=== Begin Enclosure ===

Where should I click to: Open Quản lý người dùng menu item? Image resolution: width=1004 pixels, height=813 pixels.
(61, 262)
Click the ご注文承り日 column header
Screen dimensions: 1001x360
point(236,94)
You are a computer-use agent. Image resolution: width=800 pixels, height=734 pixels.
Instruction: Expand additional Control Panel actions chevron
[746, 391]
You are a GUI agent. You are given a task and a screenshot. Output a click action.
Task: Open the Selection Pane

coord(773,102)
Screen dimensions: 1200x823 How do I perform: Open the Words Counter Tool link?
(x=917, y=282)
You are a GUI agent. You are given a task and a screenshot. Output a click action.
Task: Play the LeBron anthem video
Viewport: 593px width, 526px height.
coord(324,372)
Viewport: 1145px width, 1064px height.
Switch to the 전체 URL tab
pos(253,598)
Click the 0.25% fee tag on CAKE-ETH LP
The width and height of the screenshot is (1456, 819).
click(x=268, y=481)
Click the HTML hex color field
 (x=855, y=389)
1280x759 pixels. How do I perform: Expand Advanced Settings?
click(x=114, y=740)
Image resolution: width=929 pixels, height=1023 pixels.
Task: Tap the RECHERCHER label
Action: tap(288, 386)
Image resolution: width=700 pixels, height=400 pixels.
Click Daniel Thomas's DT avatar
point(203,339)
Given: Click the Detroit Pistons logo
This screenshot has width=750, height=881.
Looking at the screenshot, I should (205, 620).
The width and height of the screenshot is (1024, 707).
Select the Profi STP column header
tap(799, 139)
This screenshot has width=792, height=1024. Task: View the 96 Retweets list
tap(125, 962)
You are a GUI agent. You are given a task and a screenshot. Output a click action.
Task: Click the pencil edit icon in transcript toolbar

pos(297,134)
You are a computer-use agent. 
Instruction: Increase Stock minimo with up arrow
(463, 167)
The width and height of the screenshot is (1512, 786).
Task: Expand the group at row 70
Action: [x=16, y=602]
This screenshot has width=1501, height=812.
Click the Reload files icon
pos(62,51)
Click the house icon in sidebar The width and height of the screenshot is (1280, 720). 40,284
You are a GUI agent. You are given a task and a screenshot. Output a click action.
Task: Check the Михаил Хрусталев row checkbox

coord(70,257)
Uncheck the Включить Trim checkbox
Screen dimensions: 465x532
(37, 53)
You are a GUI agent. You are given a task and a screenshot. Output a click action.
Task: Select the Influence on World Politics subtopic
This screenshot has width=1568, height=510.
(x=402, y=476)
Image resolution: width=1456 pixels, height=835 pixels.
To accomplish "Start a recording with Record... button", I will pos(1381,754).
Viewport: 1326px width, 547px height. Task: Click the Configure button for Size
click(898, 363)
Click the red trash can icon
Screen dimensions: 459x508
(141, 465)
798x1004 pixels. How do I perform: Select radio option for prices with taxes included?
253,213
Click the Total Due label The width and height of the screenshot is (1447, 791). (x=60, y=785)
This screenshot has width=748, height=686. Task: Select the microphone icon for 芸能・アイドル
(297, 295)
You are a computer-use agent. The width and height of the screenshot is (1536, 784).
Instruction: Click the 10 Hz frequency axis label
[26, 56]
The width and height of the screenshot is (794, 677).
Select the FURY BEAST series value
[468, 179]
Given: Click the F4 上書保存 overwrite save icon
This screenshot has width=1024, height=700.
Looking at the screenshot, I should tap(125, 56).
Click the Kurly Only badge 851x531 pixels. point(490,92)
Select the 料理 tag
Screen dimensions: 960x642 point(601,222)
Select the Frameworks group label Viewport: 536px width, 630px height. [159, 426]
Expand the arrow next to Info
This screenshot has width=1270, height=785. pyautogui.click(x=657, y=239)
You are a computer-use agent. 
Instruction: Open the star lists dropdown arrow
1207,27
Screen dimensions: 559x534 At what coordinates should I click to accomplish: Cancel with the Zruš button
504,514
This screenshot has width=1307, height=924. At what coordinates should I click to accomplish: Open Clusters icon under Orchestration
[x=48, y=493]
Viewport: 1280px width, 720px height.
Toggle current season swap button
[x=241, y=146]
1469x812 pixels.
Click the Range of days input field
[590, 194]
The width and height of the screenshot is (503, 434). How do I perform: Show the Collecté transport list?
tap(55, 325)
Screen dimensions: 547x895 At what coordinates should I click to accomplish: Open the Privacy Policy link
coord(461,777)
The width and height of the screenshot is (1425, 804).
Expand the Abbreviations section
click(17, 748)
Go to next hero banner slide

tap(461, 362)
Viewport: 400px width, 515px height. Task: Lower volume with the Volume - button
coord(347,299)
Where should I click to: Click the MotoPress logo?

=== End Enclosure ===

» AIM OF THE TASK: Output the listing above in full, exactly as written.

» SOLUTION TO THIS PROBLEM:
Where should I click to: Open Quản lý người dùng menu item? Image resolution: width=1004 pixels, height=813 pixels.
(61, 262)
Click the ご注文承り日 column header
Screen dimensions: 1001x360
point(236,94)
You are a computer-use agent. Image resolution: width=800 pixels, height=734 pixels.
Instruction: Expand additional Control Panel actions chevron
[746, 391]
You are a GUI agent. You are given a task and a screenshot. Output a click action.
Task: Open the Selection Pane

coord(773,102)
Screen dimensions: 1200x823 How do I perform: Open the Words Counter Tool link?
(x=917, y=282)
You are a GUI agent. You are given a task and a screenshot. Output a click action.
Task: Play the LeBron anthem video
Viewport: 593px width, 526px height.
coord(324,372)
Viewport: 1145px width, 1064px height.
Switch to the 전체 URL tab
pos(253,598)
Click the 0.25% fee tag on CAKE-ETH LP
The width and height of the screenshot is (1456, 819).
click(x=268, y=481)
Click the HTML hex color field
 (x=855, y=389)
1280x759 pixels. How do I perform: Expand Advanced Settings?
click(x=114, y=740)
Image resolution: width=929 pixels, height=1023 pixels.
Task: Tap the RECHERCHER label
Action: tap(288, 386)
Image resolution: width=700 pixels, height=400 pixels.
Click Daniel Thomas's DT avatar
point(203,339)
Given: Click the Detroit Pistons logo
This screenshot has width=750, height=881.
Looking at the screenshot, I should (205, 620).
The width and height of the screenshot is (1024, 707).
Select the Profi STP column header
tap(799, 139)
This screenshot has width=792, height=1024. Task: View the 96 Retweets list
tap(125, 962)
You are a GUI agent. You are given a task and a screenshot. Output a click action.
Task: Click the pencil edit icon in transcript toolbar

pos(297,134)
You are a computer-use agent. 
Instruction: Increase Stock minimo with up arrow
(463, 167)
The width and height of the screenshot is (1512, 786).
Task: Expand the group at row 70
Action: [x=16, y=602]
This screenshot has width=1501, height=812.
Click the Reload files icon
pos(62,51)
Click the house icon in sidebar The width and height of the screenshot is (1280, 720). 40,284
You are a GUI agent. You are given a task and a screenshot. Output a click action.
Task: Check the Михаил Хрусталев row checkbox

coord(70,257)
Uncheck the Включить Trim checkbox
Screen dimensions: 465x532
(37, 53)
You are a GUI agent. You are given a task and a screenshot. Output a click action.
Task: Select the Influence on World Politics subtopic
This screenshot has width=1568, height=510.
(x=402, y=476)
Image resolution: width=1456 pixels, height=835 pixels.
To accomplish "Start a recording with Record... button", I will pos(1381,754).
Viewport: 1326px width, 547px height. Task: Click the Configure button for Size
click(898, 363)
Click the red trash can icon
Screen dimensions: 459x508
(141, 465)
798x1004 pixels. How do I perform: Select radio option for prices with taxes included?
253,213
Click the Total Due label The width and height of the screenshot is (1447, 791). (x=60, y=785)
This screenshot has width=748, height=686. Task: Select the microphone icon for 芸能・アイドル
(297, 295)
You are a computer-use agent. The width and height of the screenshot is (1536, 784).
Instruction: Click the 10 Hz frequency axis label
[26, 56]
The width and height of the screenshot is (794, 677).
Select the FURY BEAST series value
[468, 179]
Given: Click the F4 上書保存 overwrite save icon
This screenshot has width=1024, height=700.
Looking at the screenshot, I should tap(125, 56).
Click the Kurly Only badge 851x531 pixels. point(490,92)
Select the 料理 tag
Screen dimensions: 960x642 point(601,222)
Select the Frameworks group label Viewport: 536px width, 630px height. [159, 426]
Expand the arrow next to Info
This screenshot has width=1270, height=785. pyautogui.click(x=657, y=239)
You are a computer-use agent. 
Instruction: Open the star lists dropdown arrow
1207,27
Screen dimensions: 559x534 At what coordinates should I click to accomplish: Cancel with the Zruš button
504,514
This screenshot has width=1307, height=924. At what coordinates should I click to accomplish: Open Clusters icon under Orchestration
[x=48, y=493]
Viewport: 1280px width, 720px height.
Toggle current season swap button
[x=241, y=146]
1469x812 pixels.
Click the Range of days input field
[590, 194]
The width and height of the screenshot is (503, 434). How do I perform: Show the Collecté transport list?
tap(55, 325)
Screen dimensions: 547x895 At what coordinates should I click to accomplish: Open the Privacy Policy link
coord(461,777)
The width and height of the screenshot is (1425, 804).
Expand the Abbreviations section
click(17, 748)
Go to next hero banner slide

tap(461, 362)
Viewport: 400px width, 515px height. Task: Lower volume with the Volume - button
coord(347,299)
Where should I click to: Click the MotoPress logo?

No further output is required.